Overfishing means dolphins, sharks starving

I am increasingly alarmed by the precipitous decline of the health of the world's oceans. I recently finished Taras Grescoe's "Bottomfeeder: How to eat ethically in a world of vanishing seafood", in which Taras warns us that oceans are in danger of becoming dead zones populated only "by jellyfish, bacteria, and slime". Today the Toronto Star reports that the top predators in the ocean are starving because the prey fish they rely on for food are overfished.

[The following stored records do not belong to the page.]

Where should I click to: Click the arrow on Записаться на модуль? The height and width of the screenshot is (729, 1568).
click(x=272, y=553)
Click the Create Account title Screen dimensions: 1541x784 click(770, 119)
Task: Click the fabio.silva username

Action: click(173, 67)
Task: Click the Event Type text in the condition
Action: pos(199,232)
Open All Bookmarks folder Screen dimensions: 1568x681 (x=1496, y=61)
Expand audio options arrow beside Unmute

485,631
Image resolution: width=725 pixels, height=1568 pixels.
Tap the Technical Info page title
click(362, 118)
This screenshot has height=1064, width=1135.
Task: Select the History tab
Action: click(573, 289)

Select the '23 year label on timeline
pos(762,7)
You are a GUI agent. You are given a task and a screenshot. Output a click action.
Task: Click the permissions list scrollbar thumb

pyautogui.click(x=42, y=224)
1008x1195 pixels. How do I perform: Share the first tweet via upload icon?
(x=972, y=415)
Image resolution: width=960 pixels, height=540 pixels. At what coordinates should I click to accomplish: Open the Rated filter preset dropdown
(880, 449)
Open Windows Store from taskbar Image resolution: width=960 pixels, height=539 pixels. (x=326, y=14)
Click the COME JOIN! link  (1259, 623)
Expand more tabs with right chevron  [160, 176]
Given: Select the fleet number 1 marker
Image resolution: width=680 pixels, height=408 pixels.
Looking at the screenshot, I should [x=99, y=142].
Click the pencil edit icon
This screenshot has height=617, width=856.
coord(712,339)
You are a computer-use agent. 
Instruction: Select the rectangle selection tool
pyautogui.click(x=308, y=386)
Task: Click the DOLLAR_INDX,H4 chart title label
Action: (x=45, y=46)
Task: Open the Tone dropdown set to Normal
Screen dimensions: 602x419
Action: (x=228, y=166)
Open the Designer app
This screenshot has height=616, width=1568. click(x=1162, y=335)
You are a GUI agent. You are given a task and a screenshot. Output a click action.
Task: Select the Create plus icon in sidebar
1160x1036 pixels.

In Canada, scientists said Atlantic cod in the Gulf of St. Lawrence are becoming skinny because they are having more trouble finding reliable sources of small prey like capelin. In Maryland's Chesapeake Bay, striped bass are turning up emaciated because of shrinking supplies of herring and anchovies.

Whales too are having a difficult time finding prey, which researchers say might be affecting their ability and decision to mate. For many endangered whale species, diminished food sources could mean their populations will have trouble recovering.

Seabirds are being particularly hard hit as they choose not to mate because they can't guarantee food sources, Stiles said, citing the example of puffins in Norway where there was a 64 per cent drop in the number of birds having chicks in one year.

The problem is that as stocks of larger species are depleted, fishermen work their way down the marine food chain and fish smaller prey. Biologists warn that there might be little left in the world's oceans as fishermen fish out the seas.

What kind of world do we want to live in? If that world includes healthy oceans, abundant with fish, we should consider establishing marine reserves free from fishing. Taras Grescoe points to New Zealand as a hopeful example, where the establishment of marine reserves has restored biodiversity, boosted populations of fish, and won converts among the fishermen who now benefit from a stable catch.